Secondo Sabatini, la convivenza forzata tra le due figure forti del club capitolino è ormai arrivata al capolinea. Le recenti scintille pubbliche hanno minato irreparabilmente il rapporto di fiducia e il quieto vivere all’interno di Trigoria, rendendo inevitabile un intervento drastico, spontaneo o imposto dalla proprietà americana dei Friedkin:

“È una vicenda così grottesca che non vorrei aggiungere confusione a confusione. Una mia idea ce l’ho, ma non vorrei che diventasse una rissa di opinioni che non farebbe il bene della Roma. Come potranno ancora lavorare insieme? Non lo faranno. Quando l’equilibrio viene rotto in modo così fragoroso diventa una cosa irreversibile. È una questione di rispetto che è stato infranto da tutti e due. Penso che Ranieri non possa accettare questo tipo di convivenza, qualcosa succederà: o Claudio prende una decisione che lo riguarda, come quella di andarsene, o la prenderanno i Friedkin nei confronti dell’uno o dell’altro.”

La difesa di Massara e la bacchettata a “Gasp”

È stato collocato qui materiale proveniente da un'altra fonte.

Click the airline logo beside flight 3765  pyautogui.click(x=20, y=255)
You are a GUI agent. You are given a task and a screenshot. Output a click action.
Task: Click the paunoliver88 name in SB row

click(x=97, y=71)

L’analisi dell’ex dirigente si sposta poi sul ruolo di Frederic Massara, attuale direttore sportivo giallorosso, finito nel fuoco incrociato. Sabatini si schiera apertamente dalla parte del ds, muovendo al contempo critiche piuttosto severe alla gestione comunicativa e aziendale di mister Gasperini:

“Il terzo incomodo è Massara, è lui il ds della Roma e va trattato con rispetto. Gasp è un ottimo allenatore, però sul piano della comunicazione ha fatto cose pessime. Ha attaccato il ds in maniera inconcepibile e condotto il gruppo in modo personale bocciando giocatori con scelte e parole: non è stato certo un amico dell’azienda Roma.”

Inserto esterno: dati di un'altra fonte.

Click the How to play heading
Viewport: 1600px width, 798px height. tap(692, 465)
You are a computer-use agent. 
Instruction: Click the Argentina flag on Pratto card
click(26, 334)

La giustificazione allo sfogo di Ranieri

In chiusura di intervento, Sabatini ha commentato la dura presa di posizione di Claudio Ranieri, giustificando la reazione del manager romano di fronte a un contesto lavorativo descritto come inedito e logorante:

“Se mi aspettavo la replica di Ranieri a Gasperini? Era esasperato per le uscite del tecnico. Non credo abbia mai vissuto una situazione così torbida, ha ritenuto di dover fare delle puntualizzazioni in ogni caso non offensive. Forse avrebbe potuto aspettare qualche tempo, ma posso capirlo in fondo”

La palla passa ora ai vertici societari, chiamati a sbrogliare una matassa che rischia di compromettere seriamente la serenità e gli obiettivi stagionali del club.